:: Testo da leggere

LA CULTURA DEL “NOI” COME ANTIDOTO ALLA “PALUDE FANGOSA”
Nella prolusione del cardinale Angelo Bagnasco la centralità dell’evangelizzare ed educare. Espressa grande fiducia nel popolo.

Dire “una parola di prossimità” alla gente, per far crescere quella “foresta buona e silenziosa” che è la “fede umile e semplice”, in modo che abbia “più voce degli alberi che cadono rumorosi”. È la scelta del cardinale Angelo Bagnasco, che nella prolusione al Consiglio permanente dei vescovi italiani ha usato quel “filo d’oro, forte e duttile insieme, capace di adattarsi senza spezzarsi” che è la gioia del Vangelo per spiegare come i vescovi italiani vogliano “essere compagni di strada”, e non “censori arcigni”, dell’uomo di oggi, credente e non credente. La revisione dello Statuto della Cei, il Sinodo sulla famiglia, il grande appuntamento del 10 maggio per la scuola in piazza S. Pietro con il Papa – a cui sono invitati “tutti coloro che – a prescindere dal proprio credo, sono convinti della posta in gioco per i giovani, le famiglie, la società” – gli argomenti all’attenzione del “parlamentino” della Cei in questi giorni. “Dio c’entra”, ripete la Chiesa al “mondo moderno” con voce “alta e mite”. Punto di forza: la cultura del “noi” che “capovolge” i rapporti – sociali, economici, politici, fra le nazioni – e funziona come antidoto a “una cultura che sembra una bolla di fantasmi, di miti vuoti, di apparenze luccicanti, di bugie promettenti”. È il “noi” che ispira la “cultura dell’incontro e del dialogo, per cui ci si ascolta al fine di comprendersi senza finzioni”. È il “noi” che ci aiuta a contrastare l’immagine dell’Italia come “palude fangosa”, trovando il coraggio di diventare “voce dei senza lavoro” e di superare la tentazione di “omologare tutto e tutti”.

::::

▶ Istruzione scritta A: Traduci in inglese questa frase dell'articolo sulla prolusione del cardinale Bagnasco: "“Dio c’entra”, ripete la Chiesa al “mondo moderno” con voce “alta e mite”."

:: Dati mostrati

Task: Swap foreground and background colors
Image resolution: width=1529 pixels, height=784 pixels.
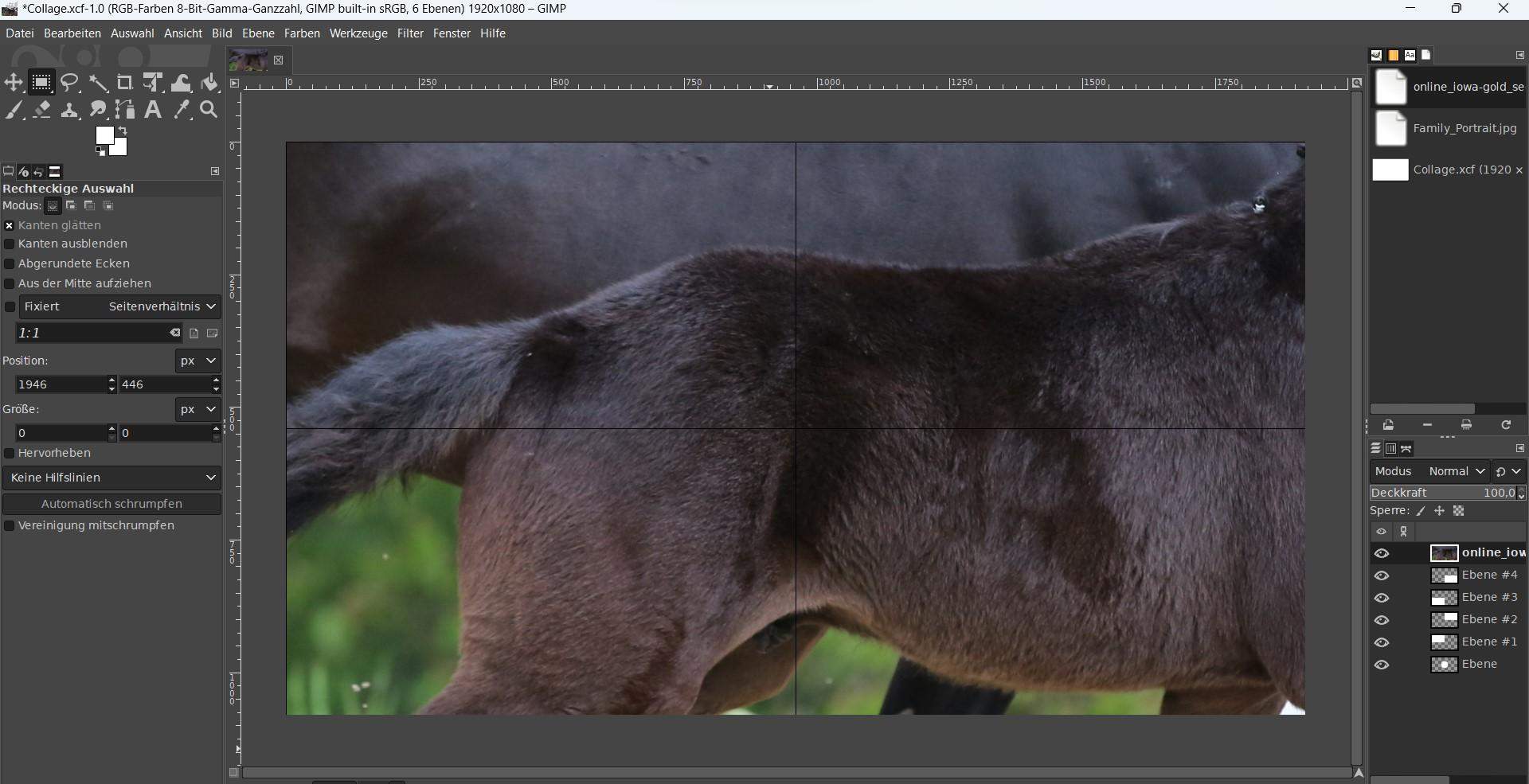Action: click(123, 130)

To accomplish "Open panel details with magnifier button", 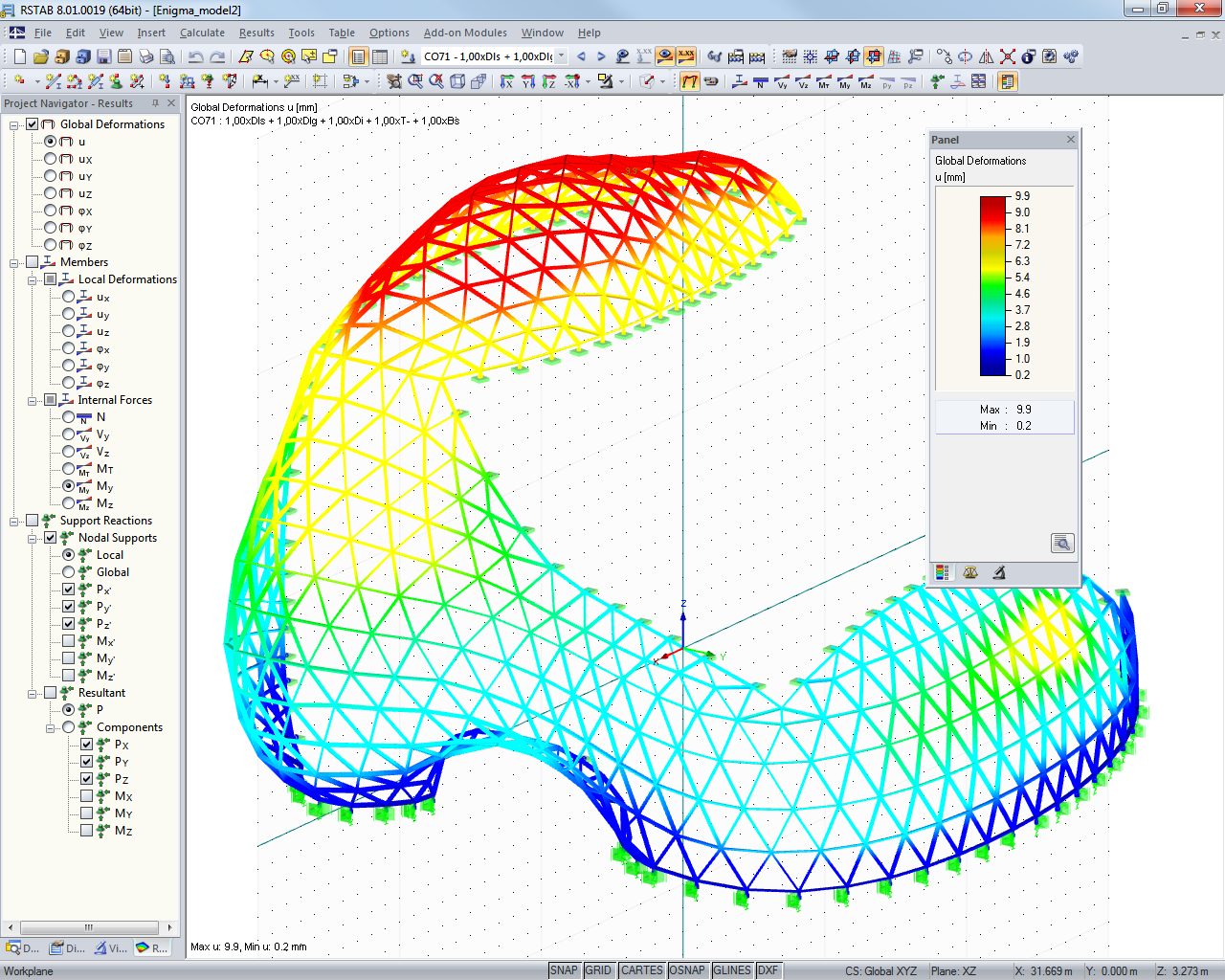I will pyautogui.click(x=1062, y=543).
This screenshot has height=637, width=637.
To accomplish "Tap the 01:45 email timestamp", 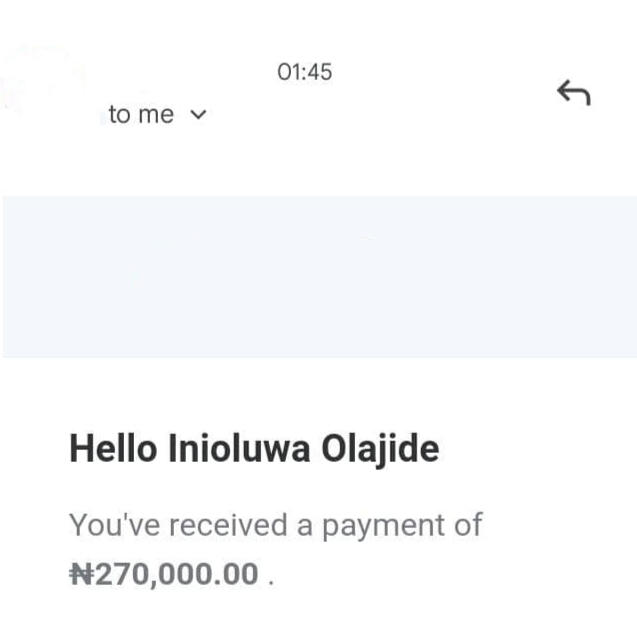I will 304,72.
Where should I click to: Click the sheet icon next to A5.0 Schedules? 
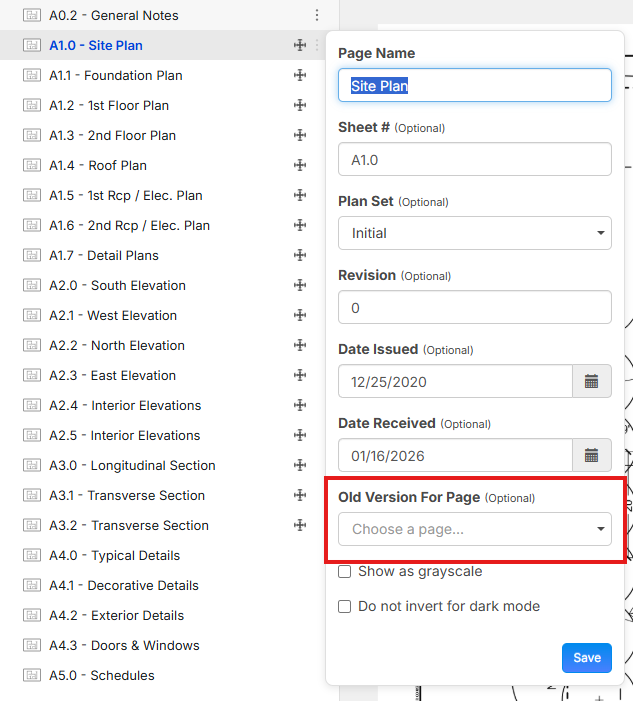coord(30,676)
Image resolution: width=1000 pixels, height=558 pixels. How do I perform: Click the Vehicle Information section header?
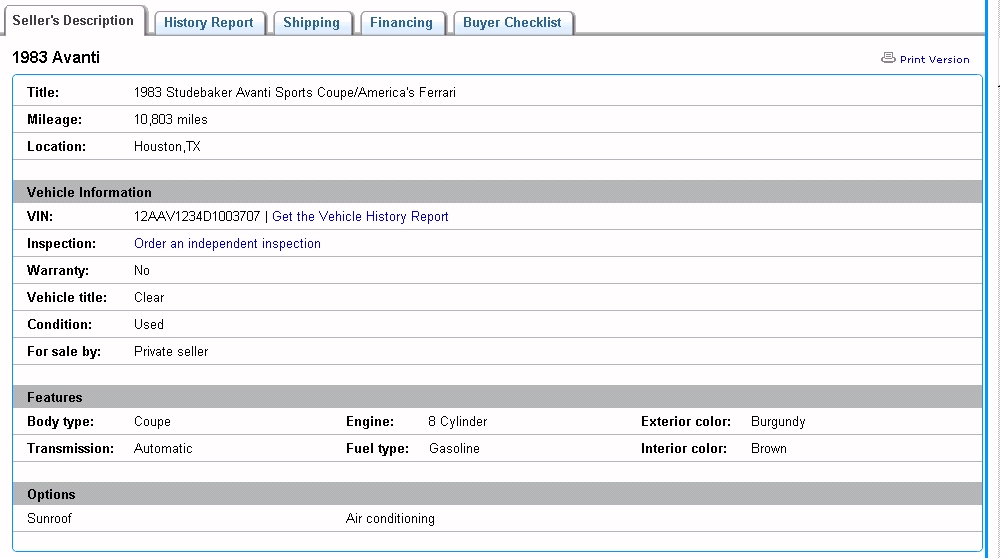click(x=89, y=192)
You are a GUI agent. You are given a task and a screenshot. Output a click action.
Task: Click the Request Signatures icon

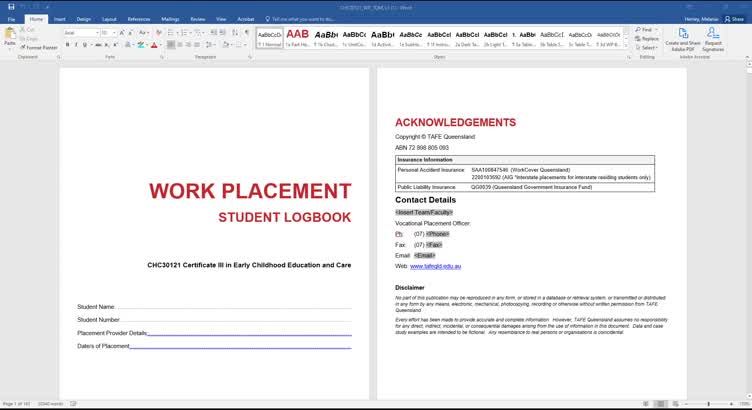[714, 38]
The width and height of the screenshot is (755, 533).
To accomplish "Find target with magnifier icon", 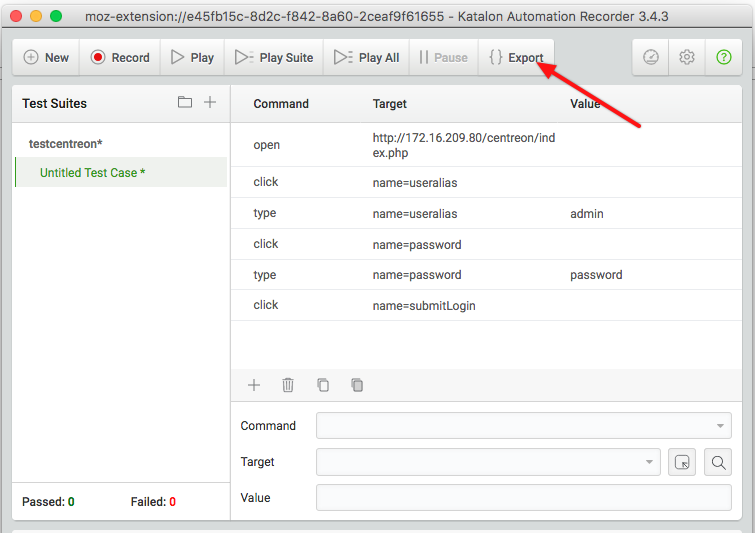I will 718,462.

::::

▶ Istruzione scritta B: Indica quante righe dei dati qui sopra contengono la stringa "width". Scrivi solo il numero.

▶ Risultato corretto A: “God has something to do with it,” the Church repeats to the “modern world” in a “loud and gentle” voice.

▶ Risultato corretto B: 4